Step S402, is distributed to reptile module corresponding in server according to the right of priority of web page address by web page address.In server, can comprise multiple reptile modules, each reptile module can be independently to the data in webpage.

Step S404, the reptile module in server is according to the data that crawl in web page address in webpage.Wherein, data in the webpage crawling at least can comprise: HTML (Hypertext Markup Language) (HTML, Hypertext Markup Language), client script language (CSSL, Clent-Side Scripting Language), DOM Document Object Model (DOM, Document Object Model), CSS (cascading style sheet) list (CSS, Cascading Style Sheets) wherein any one, or combination in any.
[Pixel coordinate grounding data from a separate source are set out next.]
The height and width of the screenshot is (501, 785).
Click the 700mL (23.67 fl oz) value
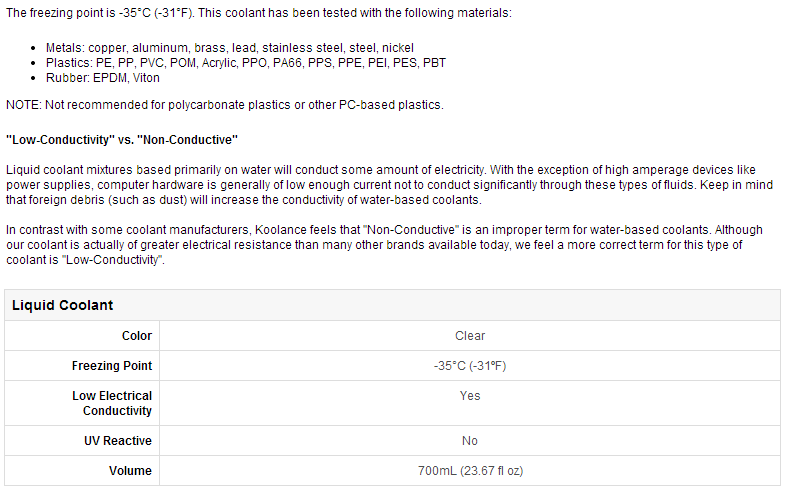click(470, 471)
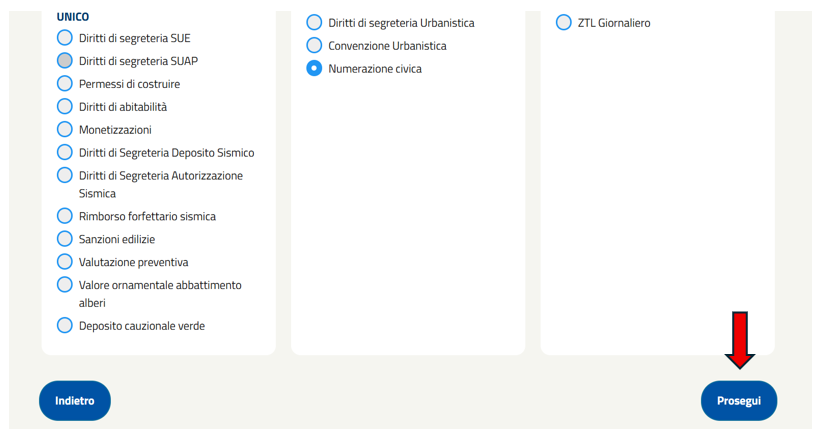Image resolution: width=825 pixels, height=430 pixels.
Task: Select Sanzioni edilizie radio button
Action: [x=65, y=239]
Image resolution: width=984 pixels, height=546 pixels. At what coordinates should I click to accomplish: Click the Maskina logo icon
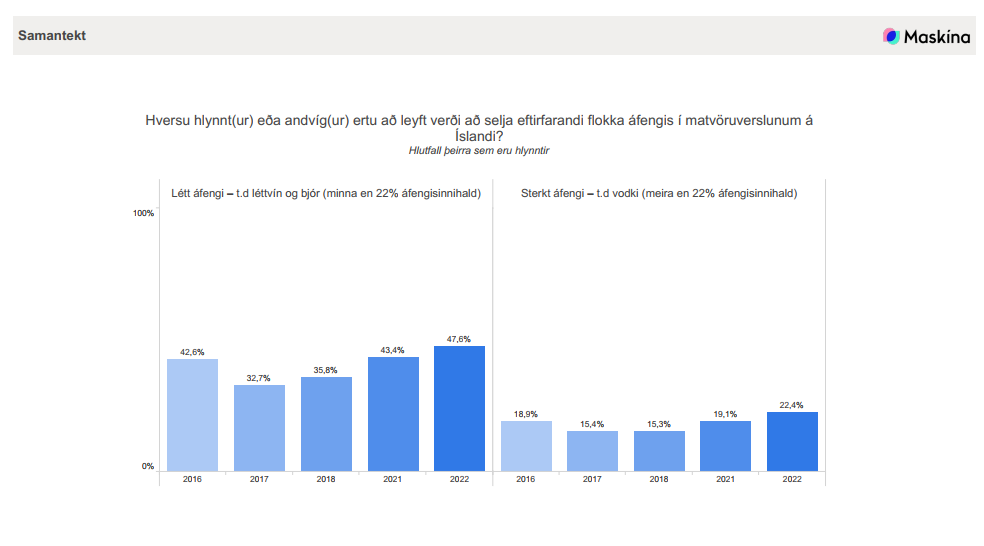pos(891,36)
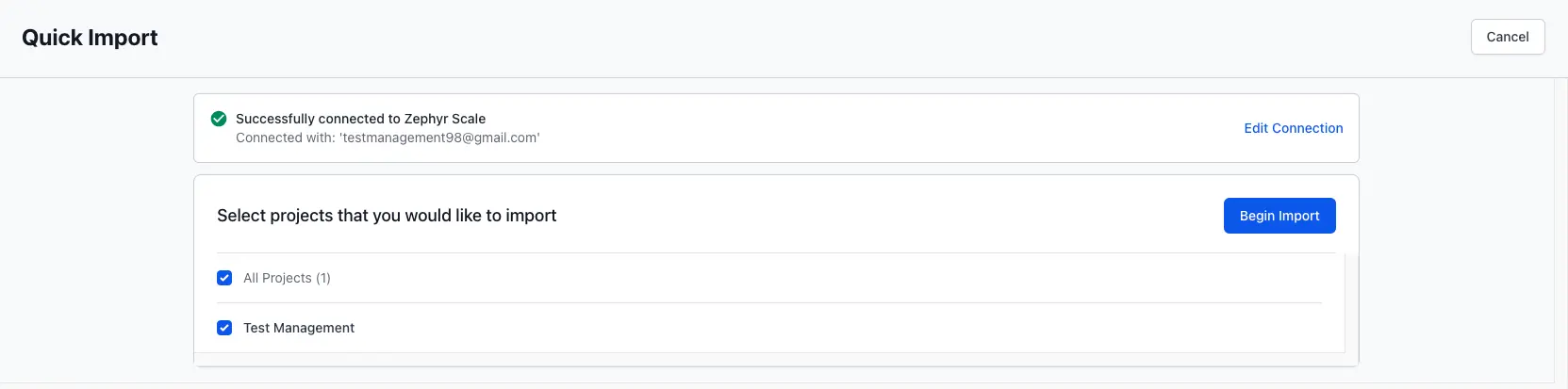Click the 'All Projects (1)' label
This screenshot has width=1568, height=389.
pos(287,278)
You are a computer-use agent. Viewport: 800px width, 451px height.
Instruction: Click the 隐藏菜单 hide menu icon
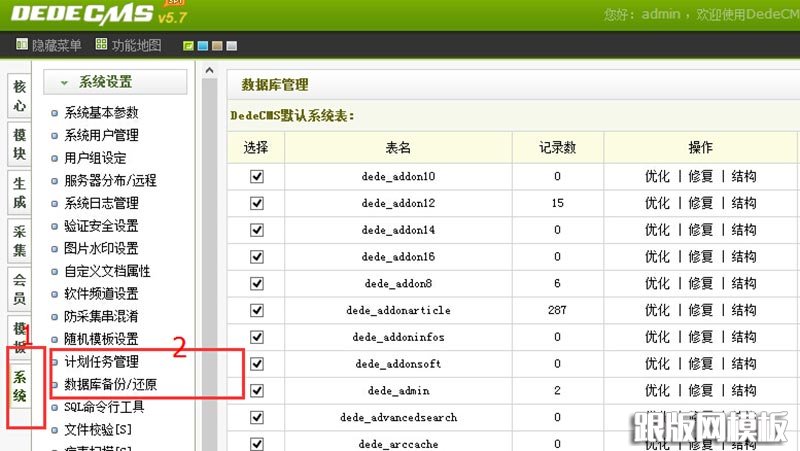click(x=22, y=45)
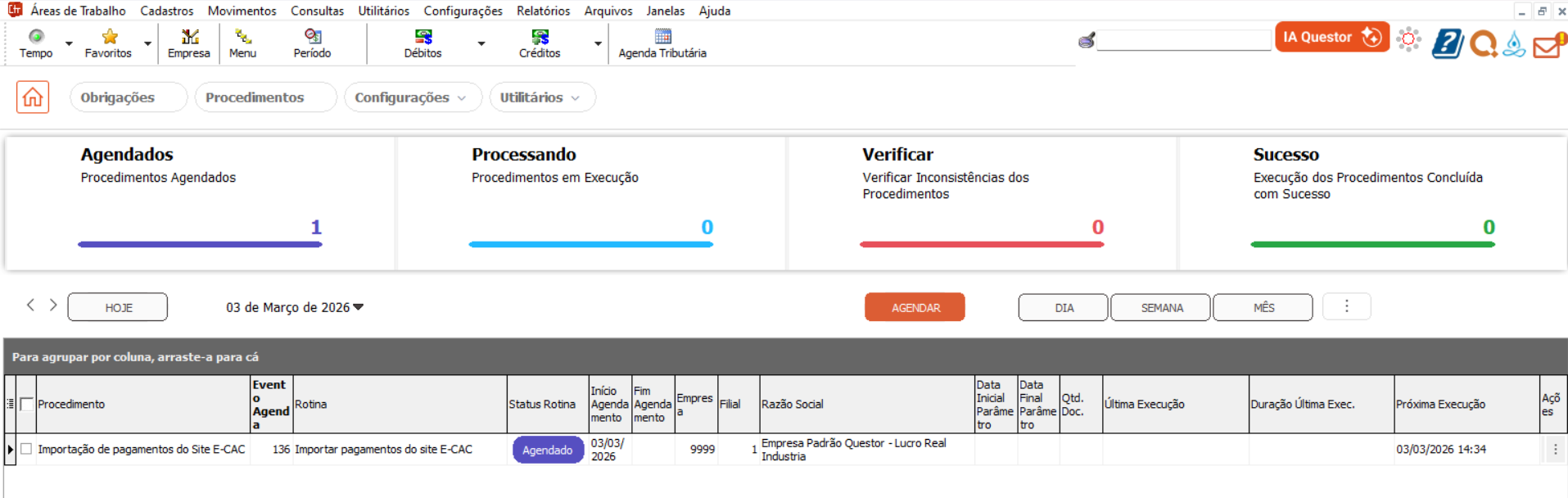Image resolution: width=1568 pixels, height=498 pixels.
Task: Expand the Créditos dropdown arrow
Action: (x=598, y=43)
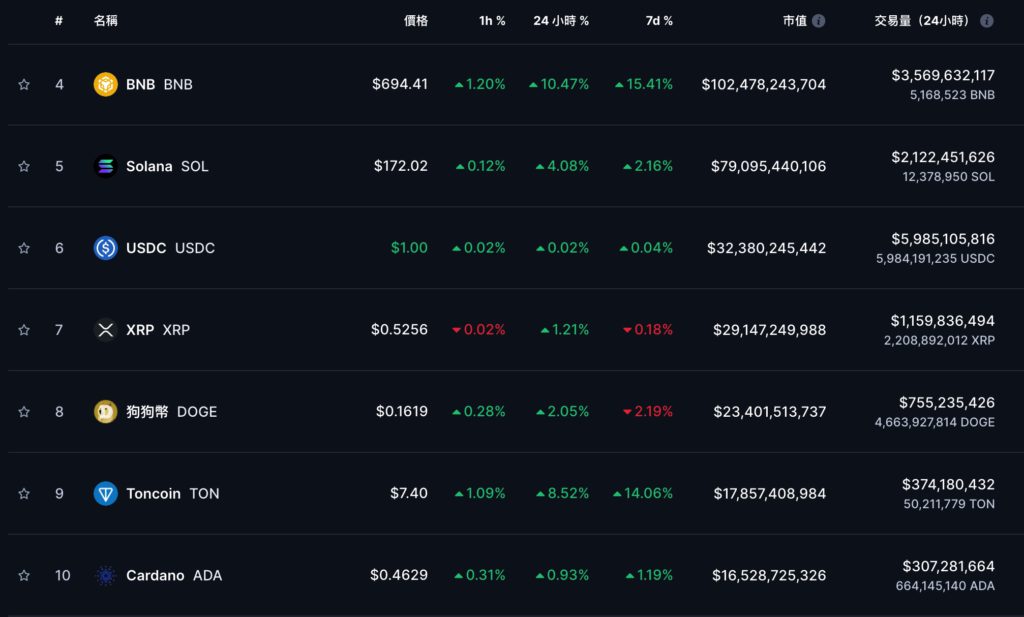
Task: Click the XRP coin logo icon
Action: 105,330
Step S406, resolves the data that crawl in webpage, obtains page word, and page word is carried out to participle, obtains the semantic information of page word, contrasts according to the semantic information of semantic information and pre-stored malicious messages, is judged to be malicious messages.

Or, as the another kind of replacement scheme of step S406, i.e. step S406a, the data that crawl in webpage are resolved, obtain page word, page word is carried out to similarity with the file content of pre-stored malicious messages and mate, the word that hits similarity is judged to be malicious messages.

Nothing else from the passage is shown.